Les différents processus sont comparés selon les catégories d’impact par l’unité « Pt, point ». Une unité de « point » représente l’impact d’une personne habitant en Europe pendant une année. Cette unité utilisée lors de la pondération permet de standardiser les résultats et facilite la comparaison. Grâce à cette simulation, une sélection de différentes catégories d’impact peut être établie : Les effets respiratoires causés par des composés inorganiques, l’écotoxicité terrestre, le réchauffement global et la consommation d’énergie non-renouvelable. En effet, le choix de ces catégories d’impact répond aux objectifs de l’ACV et respecte le critère de la non-redondance qui permet de sélectionner des catégories d’impacts qui sont indépendantes, les uns et les autres. Les résultats détaillés concernant chaque catégorie d’impact sont analysés dans le rapport de M. Iguider, 2022.

Perspectives

Il a été constaté que le processus de démolition a le plus grand impact sur toutes les catégories étudiées. En effet, avec l’utilisation de l’acétylène lors de du découpage des métaux, la démolition représente au minimum 67.9% des impacts.

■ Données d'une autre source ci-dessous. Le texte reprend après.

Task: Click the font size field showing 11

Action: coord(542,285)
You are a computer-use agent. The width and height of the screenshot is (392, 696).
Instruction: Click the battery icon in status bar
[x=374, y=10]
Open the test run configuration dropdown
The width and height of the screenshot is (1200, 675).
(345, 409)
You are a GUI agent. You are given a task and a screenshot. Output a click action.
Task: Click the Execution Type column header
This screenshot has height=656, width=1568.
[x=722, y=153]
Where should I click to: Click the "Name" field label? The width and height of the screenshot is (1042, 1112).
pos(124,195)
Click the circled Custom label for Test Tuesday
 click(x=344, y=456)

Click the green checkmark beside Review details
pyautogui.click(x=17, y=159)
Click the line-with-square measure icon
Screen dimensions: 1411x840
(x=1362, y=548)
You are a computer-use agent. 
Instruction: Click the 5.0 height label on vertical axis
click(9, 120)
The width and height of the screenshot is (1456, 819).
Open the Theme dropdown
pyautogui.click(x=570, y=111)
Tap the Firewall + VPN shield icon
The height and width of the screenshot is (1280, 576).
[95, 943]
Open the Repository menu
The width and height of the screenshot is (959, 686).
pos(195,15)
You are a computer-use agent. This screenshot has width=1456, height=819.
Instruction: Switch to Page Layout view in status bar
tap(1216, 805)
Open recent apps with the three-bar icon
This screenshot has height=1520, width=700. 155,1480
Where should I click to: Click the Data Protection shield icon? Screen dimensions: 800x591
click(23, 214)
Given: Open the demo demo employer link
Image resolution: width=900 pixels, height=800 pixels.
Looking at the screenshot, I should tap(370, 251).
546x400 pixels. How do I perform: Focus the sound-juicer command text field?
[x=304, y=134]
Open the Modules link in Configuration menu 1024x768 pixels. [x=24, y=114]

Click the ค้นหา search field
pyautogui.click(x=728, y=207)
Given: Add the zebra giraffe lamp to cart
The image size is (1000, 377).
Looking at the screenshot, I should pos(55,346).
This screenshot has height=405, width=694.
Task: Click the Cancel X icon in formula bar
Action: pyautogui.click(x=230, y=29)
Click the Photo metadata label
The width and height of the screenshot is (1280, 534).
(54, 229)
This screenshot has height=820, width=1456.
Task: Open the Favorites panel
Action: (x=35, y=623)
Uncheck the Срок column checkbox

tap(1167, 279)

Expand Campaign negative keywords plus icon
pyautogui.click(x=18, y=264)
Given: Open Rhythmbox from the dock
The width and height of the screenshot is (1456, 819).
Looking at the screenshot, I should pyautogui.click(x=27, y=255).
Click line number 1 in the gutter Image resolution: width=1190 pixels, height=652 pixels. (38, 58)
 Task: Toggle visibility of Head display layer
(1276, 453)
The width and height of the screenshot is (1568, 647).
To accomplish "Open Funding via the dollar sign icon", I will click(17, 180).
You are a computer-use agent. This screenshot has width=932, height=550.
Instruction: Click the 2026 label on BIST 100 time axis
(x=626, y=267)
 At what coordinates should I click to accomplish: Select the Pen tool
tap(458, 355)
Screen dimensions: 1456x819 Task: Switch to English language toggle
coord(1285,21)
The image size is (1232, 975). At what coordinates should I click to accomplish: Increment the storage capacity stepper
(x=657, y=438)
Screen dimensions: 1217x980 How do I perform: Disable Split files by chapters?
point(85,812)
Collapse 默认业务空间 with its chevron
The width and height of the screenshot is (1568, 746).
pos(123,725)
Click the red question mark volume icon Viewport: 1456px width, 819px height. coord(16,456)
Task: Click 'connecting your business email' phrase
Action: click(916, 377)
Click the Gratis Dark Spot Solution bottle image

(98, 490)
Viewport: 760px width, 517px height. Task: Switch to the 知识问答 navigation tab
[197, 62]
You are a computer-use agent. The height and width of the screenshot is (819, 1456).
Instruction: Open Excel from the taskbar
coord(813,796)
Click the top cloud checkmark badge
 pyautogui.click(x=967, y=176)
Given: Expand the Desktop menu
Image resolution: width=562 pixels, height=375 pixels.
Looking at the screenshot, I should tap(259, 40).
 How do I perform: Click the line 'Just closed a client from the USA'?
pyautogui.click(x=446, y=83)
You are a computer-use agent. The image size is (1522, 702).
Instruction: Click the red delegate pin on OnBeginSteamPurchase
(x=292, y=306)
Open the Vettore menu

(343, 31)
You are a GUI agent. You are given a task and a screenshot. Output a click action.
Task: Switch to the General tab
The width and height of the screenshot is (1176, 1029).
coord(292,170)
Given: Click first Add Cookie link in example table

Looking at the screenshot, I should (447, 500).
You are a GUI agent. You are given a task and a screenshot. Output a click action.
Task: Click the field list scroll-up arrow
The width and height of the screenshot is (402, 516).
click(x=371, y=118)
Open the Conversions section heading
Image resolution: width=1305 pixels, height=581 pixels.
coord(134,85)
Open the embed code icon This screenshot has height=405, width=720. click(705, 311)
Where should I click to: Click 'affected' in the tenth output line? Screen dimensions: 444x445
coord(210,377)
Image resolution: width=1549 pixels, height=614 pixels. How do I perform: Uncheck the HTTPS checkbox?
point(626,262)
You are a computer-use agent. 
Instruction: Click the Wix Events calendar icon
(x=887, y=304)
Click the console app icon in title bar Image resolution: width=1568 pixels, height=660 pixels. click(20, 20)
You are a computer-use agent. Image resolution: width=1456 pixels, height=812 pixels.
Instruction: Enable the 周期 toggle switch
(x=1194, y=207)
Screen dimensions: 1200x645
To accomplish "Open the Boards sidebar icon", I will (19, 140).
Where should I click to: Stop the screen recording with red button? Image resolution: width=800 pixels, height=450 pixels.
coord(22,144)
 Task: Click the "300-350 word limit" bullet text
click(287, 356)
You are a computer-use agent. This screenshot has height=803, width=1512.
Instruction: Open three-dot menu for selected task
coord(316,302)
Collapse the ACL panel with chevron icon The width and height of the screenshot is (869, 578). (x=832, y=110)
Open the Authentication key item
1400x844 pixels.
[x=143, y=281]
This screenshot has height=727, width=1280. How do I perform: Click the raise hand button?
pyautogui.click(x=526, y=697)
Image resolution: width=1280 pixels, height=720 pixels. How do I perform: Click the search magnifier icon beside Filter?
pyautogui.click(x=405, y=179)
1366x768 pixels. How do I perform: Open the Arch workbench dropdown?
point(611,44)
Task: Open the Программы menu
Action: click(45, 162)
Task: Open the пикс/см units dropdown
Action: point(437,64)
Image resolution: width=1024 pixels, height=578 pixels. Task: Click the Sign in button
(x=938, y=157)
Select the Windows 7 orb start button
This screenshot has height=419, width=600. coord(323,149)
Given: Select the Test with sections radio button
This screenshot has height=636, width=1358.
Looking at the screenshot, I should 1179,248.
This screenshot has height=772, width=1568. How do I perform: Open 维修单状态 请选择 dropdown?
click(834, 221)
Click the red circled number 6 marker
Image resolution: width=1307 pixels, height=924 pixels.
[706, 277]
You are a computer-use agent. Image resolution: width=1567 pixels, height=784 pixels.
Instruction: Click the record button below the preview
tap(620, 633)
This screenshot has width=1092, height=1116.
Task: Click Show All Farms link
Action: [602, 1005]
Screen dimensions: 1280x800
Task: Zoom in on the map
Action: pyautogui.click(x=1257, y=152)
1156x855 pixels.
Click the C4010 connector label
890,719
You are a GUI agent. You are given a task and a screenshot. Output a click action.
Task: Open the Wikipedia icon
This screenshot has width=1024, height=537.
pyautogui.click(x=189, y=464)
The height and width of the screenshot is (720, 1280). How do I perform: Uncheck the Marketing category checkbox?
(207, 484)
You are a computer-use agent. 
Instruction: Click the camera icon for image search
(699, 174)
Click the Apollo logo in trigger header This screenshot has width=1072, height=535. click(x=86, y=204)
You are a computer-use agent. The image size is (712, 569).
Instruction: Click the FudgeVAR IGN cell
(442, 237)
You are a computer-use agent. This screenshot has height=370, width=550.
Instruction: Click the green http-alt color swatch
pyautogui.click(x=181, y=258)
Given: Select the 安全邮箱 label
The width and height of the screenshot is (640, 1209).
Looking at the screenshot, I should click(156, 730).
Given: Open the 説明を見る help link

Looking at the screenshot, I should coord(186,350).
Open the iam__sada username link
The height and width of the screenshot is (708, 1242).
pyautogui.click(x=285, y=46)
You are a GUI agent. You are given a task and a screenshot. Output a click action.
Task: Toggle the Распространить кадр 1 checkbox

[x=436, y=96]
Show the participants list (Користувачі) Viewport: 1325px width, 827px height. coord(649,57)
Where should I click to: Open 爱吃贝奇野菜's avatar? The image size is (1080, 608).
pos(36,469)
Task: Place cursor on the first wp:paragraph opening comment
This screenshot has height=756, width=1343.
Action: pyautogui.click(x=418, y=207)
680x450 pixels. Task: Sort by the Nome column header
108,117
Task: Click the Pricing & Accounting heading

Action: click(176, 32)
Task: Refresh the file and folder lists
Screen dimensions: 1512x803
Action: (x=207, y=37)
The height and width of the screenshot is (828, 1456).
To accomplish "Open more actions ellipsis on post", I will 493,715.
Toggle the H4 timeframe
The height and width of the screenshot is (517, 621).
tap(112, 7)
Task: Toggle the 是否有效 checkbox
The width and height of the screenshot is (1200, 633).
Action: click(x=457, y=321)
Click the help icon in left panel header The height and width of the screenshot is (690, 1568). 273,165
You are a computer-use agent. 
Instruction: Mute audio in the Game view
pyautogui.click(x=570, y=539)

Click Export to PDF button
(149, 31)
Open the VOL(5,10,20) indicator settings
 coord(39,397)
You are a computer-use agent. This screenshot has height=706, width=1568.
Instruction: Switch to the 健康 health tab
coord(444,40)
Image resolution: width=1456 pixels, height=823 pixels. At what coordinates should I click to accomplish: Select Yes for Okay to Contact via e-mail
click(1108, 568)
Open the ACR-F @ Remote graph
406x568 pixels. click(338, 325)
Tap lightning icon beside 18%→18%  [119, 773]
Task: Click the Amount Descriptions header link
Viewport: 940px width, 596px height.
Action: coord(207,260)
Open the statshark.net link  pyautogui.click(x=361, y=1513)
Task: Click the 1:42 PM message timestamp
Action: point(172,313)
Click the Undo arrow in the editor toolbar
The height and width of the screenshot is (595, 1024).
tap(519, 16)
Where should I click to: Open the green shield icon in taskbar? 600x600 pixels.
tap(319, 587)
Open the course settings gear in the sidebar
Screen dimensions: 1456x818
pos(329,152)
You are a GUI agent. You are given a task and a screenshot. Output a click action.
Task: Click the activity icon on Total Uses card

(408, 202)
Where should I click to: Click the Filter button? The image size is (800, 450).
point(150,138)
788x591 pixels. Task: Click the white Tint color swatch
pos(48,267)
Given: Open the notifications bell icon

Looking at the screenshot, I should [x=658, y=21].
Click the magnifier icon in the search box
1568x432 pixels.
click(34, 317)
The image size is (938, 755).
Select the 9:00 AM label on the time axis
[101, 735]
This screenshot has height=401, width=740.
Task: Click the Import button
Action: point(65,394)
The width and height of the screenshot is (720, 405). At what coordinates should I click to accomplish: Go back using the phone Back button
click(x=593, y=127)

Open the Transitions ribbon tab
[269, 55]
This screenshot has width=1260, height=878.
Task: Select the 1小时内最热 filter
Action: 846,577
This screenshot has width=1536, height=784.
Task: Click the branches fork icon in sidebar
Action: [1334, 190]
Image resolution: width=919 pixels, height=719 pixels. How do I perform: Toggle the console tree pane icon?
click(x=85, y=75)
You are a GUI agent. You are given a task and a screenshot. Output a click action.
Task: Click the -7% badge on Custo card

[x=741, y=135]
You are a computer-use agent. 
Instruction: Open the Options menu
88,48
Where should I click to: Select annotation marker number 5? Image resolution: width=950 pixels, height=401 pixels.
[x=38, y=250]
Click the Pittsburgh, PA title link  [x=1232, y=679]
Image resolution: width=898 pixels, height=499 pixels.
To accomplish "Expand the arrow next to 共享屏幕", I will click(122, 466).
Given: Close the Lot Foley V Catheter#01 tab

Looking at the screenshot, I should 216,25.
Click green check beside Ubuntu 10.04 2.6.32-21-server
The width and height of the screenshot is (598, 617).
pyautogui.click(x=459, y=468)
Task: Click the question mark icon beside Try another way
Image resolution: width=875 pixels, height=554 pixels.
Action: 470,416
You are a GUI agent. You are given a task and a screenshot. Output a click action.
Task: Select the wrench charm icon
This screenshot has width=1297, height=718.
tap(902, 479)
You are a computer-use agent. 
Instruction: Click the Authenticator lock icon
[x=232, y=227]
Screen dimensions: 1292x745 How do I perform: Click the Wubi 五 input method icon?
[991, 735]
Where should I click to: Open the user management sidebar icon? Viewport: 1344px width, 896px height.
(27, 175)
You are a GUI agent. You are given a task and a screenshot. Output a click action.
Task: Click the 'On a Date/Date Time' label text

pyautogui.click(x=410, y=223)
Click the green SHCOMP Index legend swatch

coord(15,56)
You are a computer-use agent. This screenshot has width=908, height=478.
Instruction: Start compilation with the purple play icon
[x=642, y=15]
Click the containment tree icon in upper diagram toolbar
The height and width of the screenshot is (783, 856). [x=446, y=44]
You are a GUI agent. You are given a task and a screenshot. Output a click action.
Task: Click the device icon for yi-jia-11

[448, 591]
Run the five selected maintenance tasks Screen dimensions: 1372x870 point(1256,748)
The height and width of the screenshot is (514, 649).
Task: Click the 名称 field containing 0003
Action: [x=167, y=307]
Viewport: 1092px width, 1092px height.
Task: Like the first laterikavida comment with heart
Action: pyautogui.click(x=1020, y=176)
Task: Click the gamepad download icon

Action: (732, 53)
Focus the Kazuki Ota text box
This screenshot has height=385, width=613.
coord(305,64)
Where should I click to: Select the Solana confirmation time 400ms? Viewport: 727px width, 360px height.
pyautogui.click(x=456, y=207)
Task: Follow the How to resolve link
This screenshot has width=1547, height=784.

Il est possible de se pencher sur l’étude du recyclage des matériaux tels que le béton ainsi que sur les métaux issus de la démolition. Cette étude, permettra de savoir si le recyclage permet de conduire à la réduction des impacts environnementaux, grâce à une revalorisation sur le long terme.

La politique du seuil de libération des déchets radioactifs peut être mise en question. En France, tout déchet étant en contact avec un environnement radioactif est classifié comme déchet radioactif, quel que soit son taux de radioactivité. Dans d’autres pays, comme la Suède, il y a un seuil de libération des déchets radioactifs qui permet de classer des déchets TFA en déchets conventionnels. Lors du démantèlement du CNPE de Fessenheim, les déchets très faiblement radioactifs représentent 60% de la masse totale des déchets radioactifs. Leur transport contribue aux impacts environnementaux exponentiellement plus par tonne que le transport de déchets conventionnels. Une modification de la politique du seuil de libération des déchets radioactifs pourrait limiter l’impact environnemental durant la phase de fin de vie du CNPE.

Plus-value pour le territoire

Cette étude a mis en exergue qu’avec une modification du seuil de libération des déchets TFA, il serait possible d’envisager un centre de stockage et/ou recyclage des déchets TFA sur le site de Fessenheim.